*YOUR OBJECTIVE*. From the line containing "Task: Click the 0.0 axis tick label" down to the last line of the listing, quote everything word for word, and nothing else, keeping pictures out.
═════ EXTRACTED INFORMATION
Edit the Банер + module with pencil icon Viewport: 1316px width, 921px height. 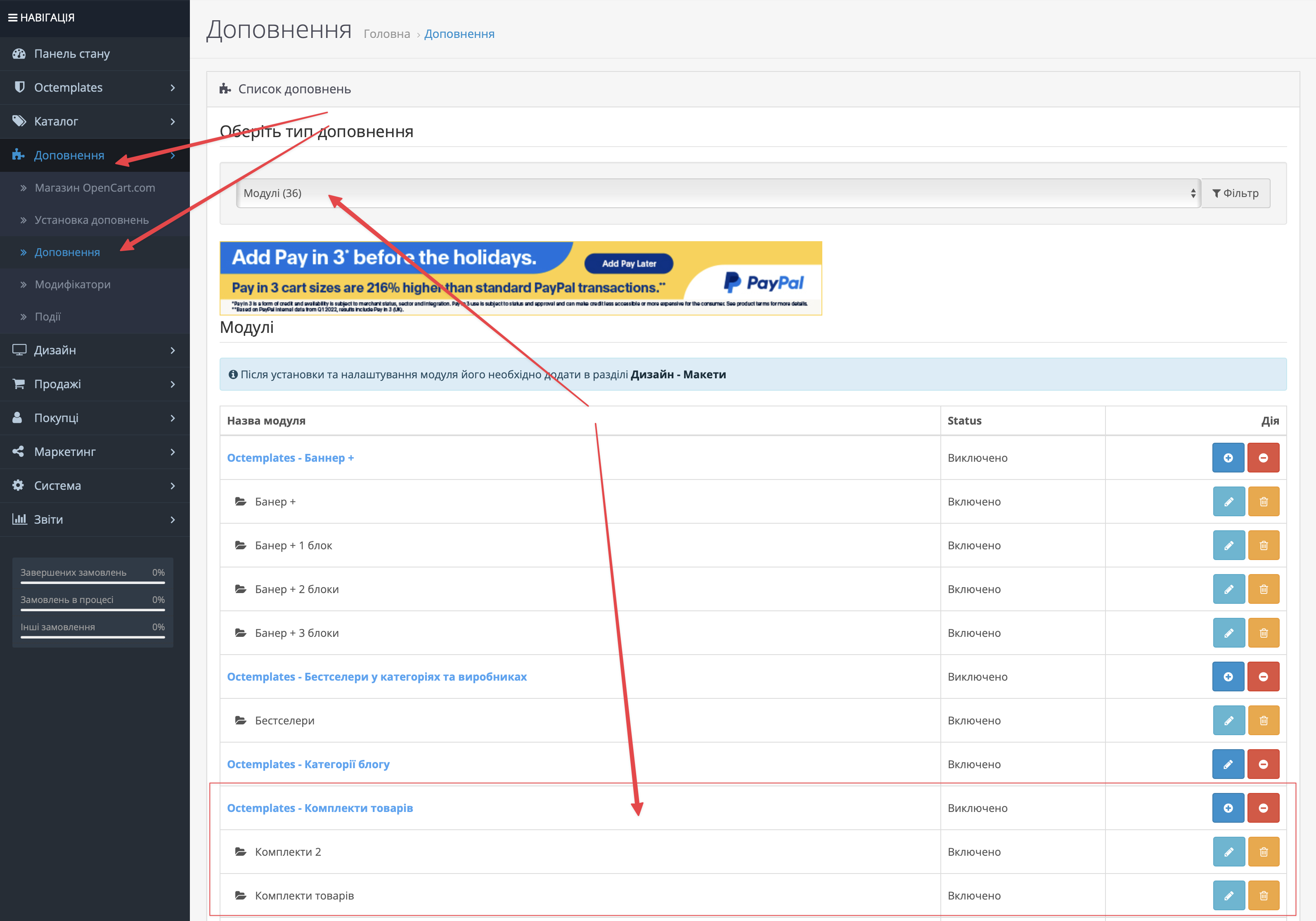[x=1228, y=502]
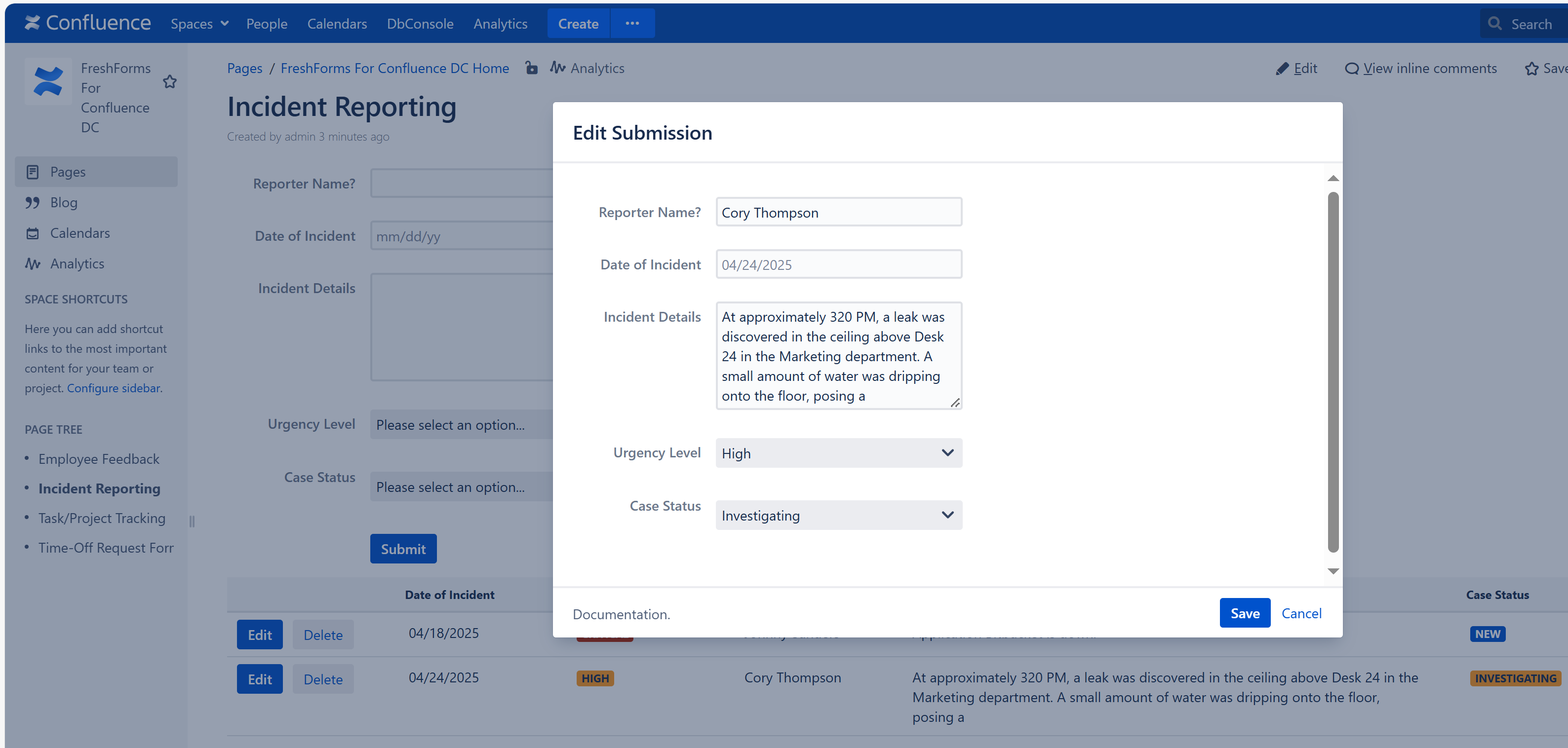This screenshot has width=1568, height=748.
Task: Save the page using the star icon
Action: (x=1532, y=68)
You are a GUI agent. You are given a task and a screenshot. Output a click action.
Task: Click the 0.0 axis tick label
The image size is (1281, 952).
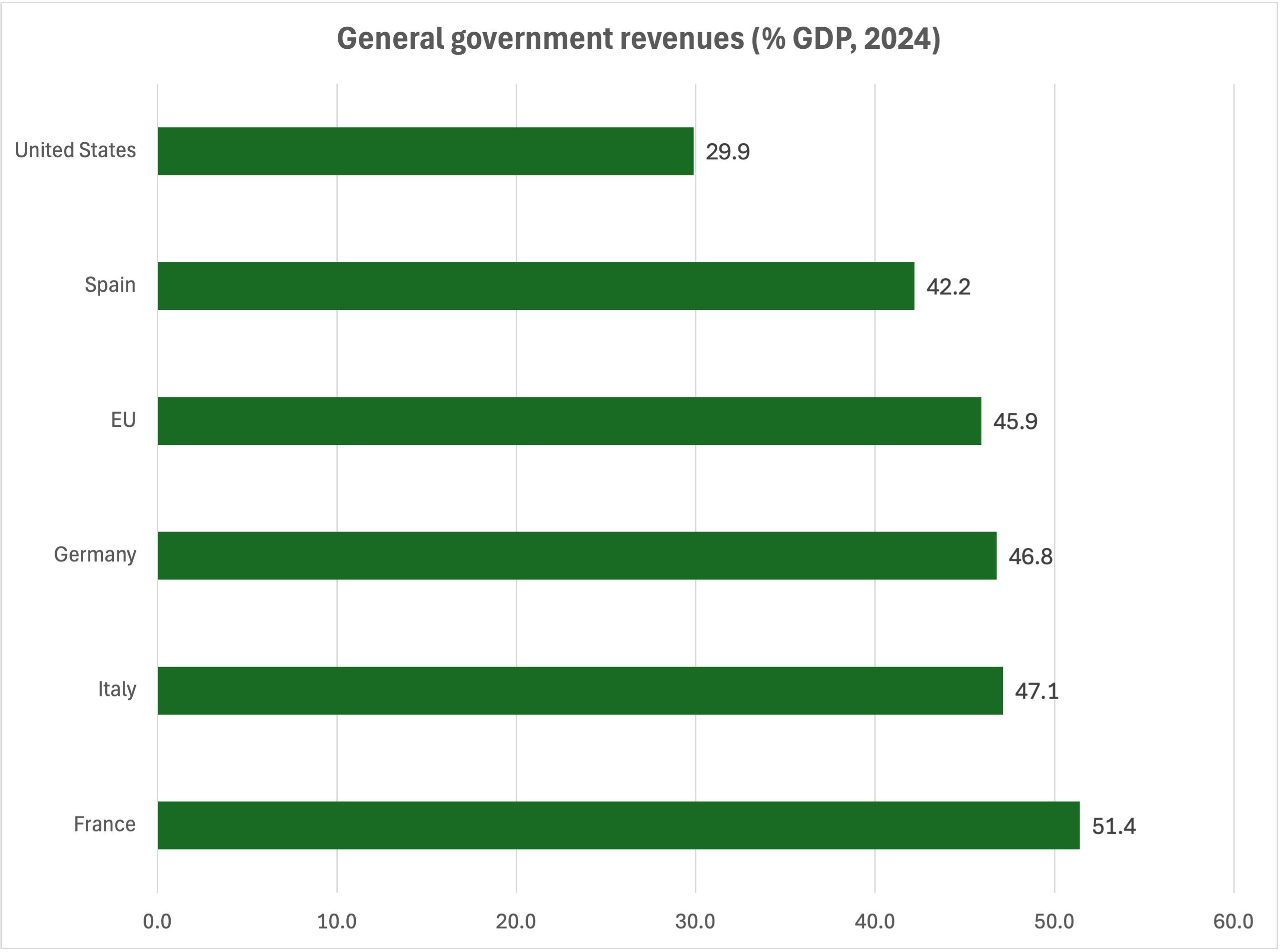(x=157, y=921)
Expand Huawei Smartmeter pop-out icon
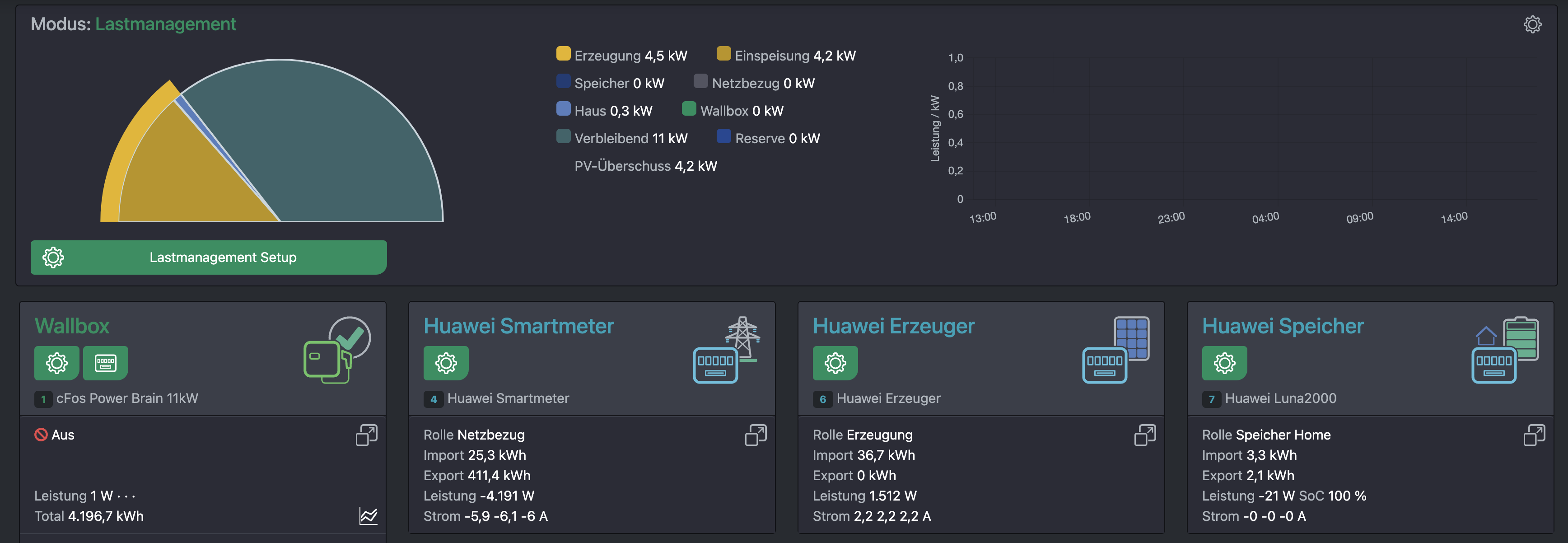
══════════
*WRITTEN RESPONSE*.
Task: Click the 0.0 axis tick label
The image size is (1281, 952).
(x=157, y=921)
Expand Huawei Smartmeter pop-out icon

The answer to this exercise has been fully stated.